Last Monday night, I left the therapy session feeling satisfied that I’d said what I needed to say and realizing that those sessions aren’t for the faint of heart. There have been plenty of times when I would have benefitted from a therapist, a trained professional that would’ve helped me sort out my life; but now is the time and I’m thankful to have a guide to lead me on this new path.
My therapist has helped me to identify three main feelings I’m experiencing and to understand the source of each. Anger wells up when I feel I’ve experienced an injustice. Sadness shows up when I realize what I’m losing. Anxiety hits when I’m focused on the future– fearful due to uncertainty. Not only am I to recognize these feelings, I need to experience them, avoiding the urge to push them down rather than deal with them; No running away through my favorite forms of escape, no numbing out or denying– just facing things head on then moving through rather than getting stuck.
The sessions are helpful and exhausting and leave me feeling ’emotionally hungover’ the next day, dragging through Tuesday and hearing tapes in my head from Monday night.
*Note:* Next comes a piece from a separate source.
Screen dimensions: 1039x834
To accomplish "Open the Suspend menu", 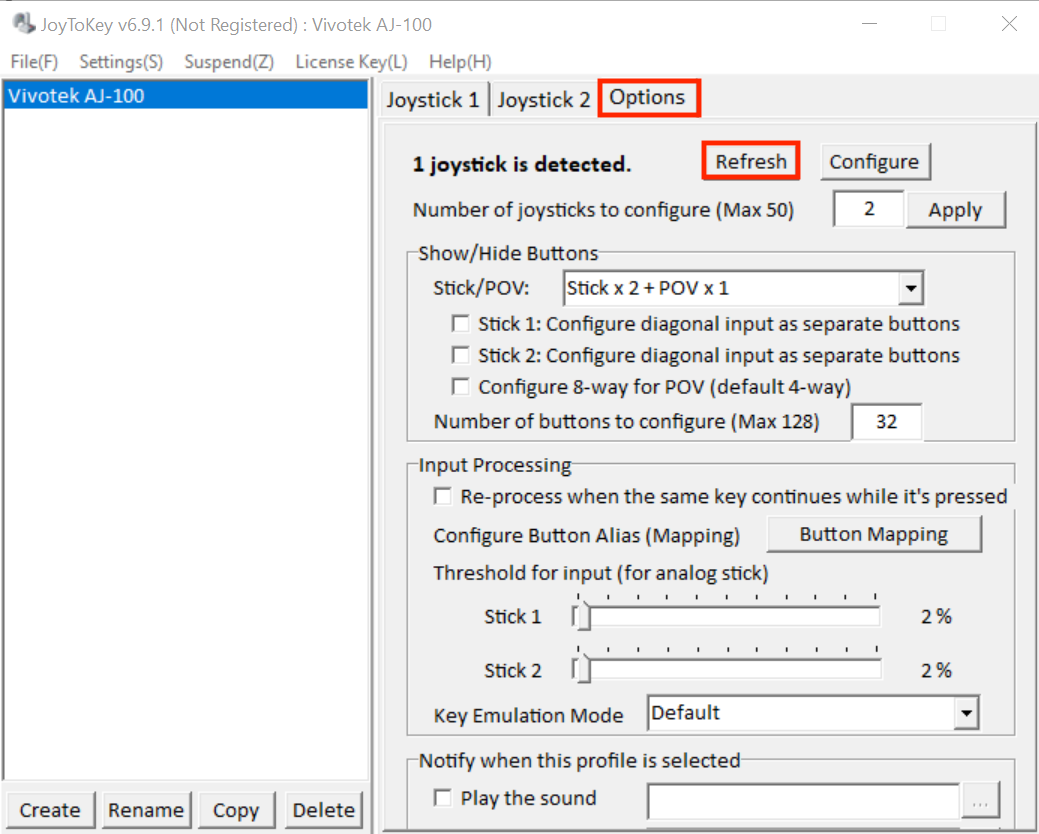I will tap(229, 62).
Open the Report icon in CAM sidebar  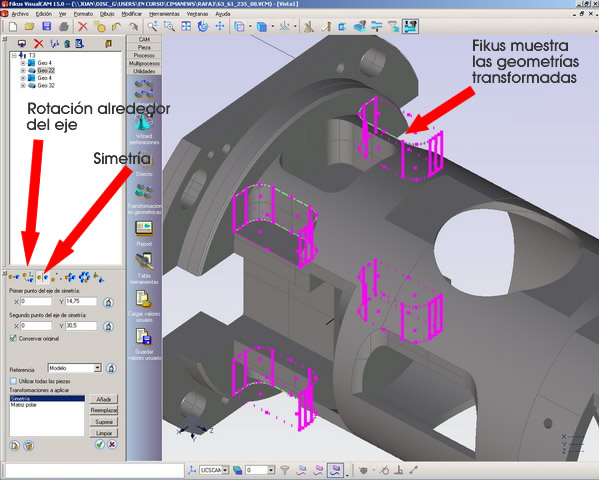144,229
Last Tuesday afternoon when I was driving to my hometown to see my mother, I decided to listen to one of my new audiobooks that I’d I bought because the title caught my attention: The Power of Vulnerability: Teachings on Authenticity, Connection & Courage by Brené Brown. I’d heard of Dr. Brown, a PhD who researches vulnerability, shame, courage, and worthiness at the University of Houston Graduate College of Social Work. I’d never listened to any of her TED talks or read her books, so the content of the audiobook was fresh– and timely.
In her warm, Texan accent, she described vulnerability as uncertainty, risk, and emotional exposure; I could relate to all three at this unexpected time in my life. Not only has it felt like marital separation has produced all those feelings in me, the conversations about this change have also felt like uncertainty, risk, and emotional exposure. Meeting individually with family and friends and facing their feelings about our separation, having frank conversations to the extent that is appropriate, has also made me feel vulnerable. There is uncertainty in those conversations yet there has been depth that may have been avoided in the past. There are moments that have been raw and some that have been prickly, but overall, there has been support and tenderness.
Brown says, “Vulnerability sounds like truth and feels like courage. Truth and Courage aren’t always comfortable but they are never weakness.”
There have been many times in my life when I’ve held back with speaking the truth, been so tactful you wouldn’t know that I was confronting you. That may have been rooted in my Southern, Christian, middle-of-three-daughters upbringing. But dealing with the truth about my marriage ending, something I didn’t choose, has forced me to speak boldly in order not to be pulled under by the situation. I’ve had to talk more honestly about difficult things; It has taken more courage than anything in my life.
When I’ve recognized my anger at the injustice, I’ve spoken that anger aloud, pushing myself to be specific about those feelings. When sadness moves in like a storm cloud over me, I remember my therapist’s instructions and name what I’m losing, allowing that to wash over me. But identifying anxiety has been more difficult, because it seems to grab me from behind, only registering as anxiety when I can’t catch my breath or feel momentarily dizzy.
One of the things I heard when listening to Brown’s audiobook, was how to confront anxiety. She talked about how when we’re anxious, we go into that scared brain mode of needing to run toward survival. When I have moments of feeling anxious, I jump to worse case scenarios that are not based on what is real, but on fear. She suggests that the best way to stop that anxiety is to switch the brain into a different mode, to turn on thankfulness that expands the heart and mind. You can’t keep on with anxious thoughts if you’re thinking about things you’re grateful for. Because anxiety is about the future, and not what is actually happening in the present, we can be robbed of joyful times we are experiencing if we’re in an anxious mindset ‘waiting for the other shoe to drop.’
Brown says, “We simply cannot know joy without embracing vulnerability—and the way to do that is to focus on gratitude, not fear.”
It occurred to me, an Ah-Ha when I was almost to Mama’s, that I’d read a scripture in the Bible a few months ago that seemed impossible for me to follow in the shock of those early days:
“Do not be anxious about anything, but in everything, by prayer and petition, with thanksgiving, present your requests to God.” Pilippians 4:6 (NIV)
Now, I think that I’m to attack that sneaky stalker, Anxiety with remembering each thing I have to be grateful for, the good memories of our marriage, the family we created and continue to enjoy, the unforeseen ways that God is working out the plans He has for me. I can speak those things out loud, with the same brave voice as the one that has spoken the difficult truths over the past weeks.
What About You?
Are you dealing with feelings of anger, sadness, or anxiety? How can you recognize the feeling and deal with it so you don’t get stuck?
How can you practice gratitude in place of anxiety?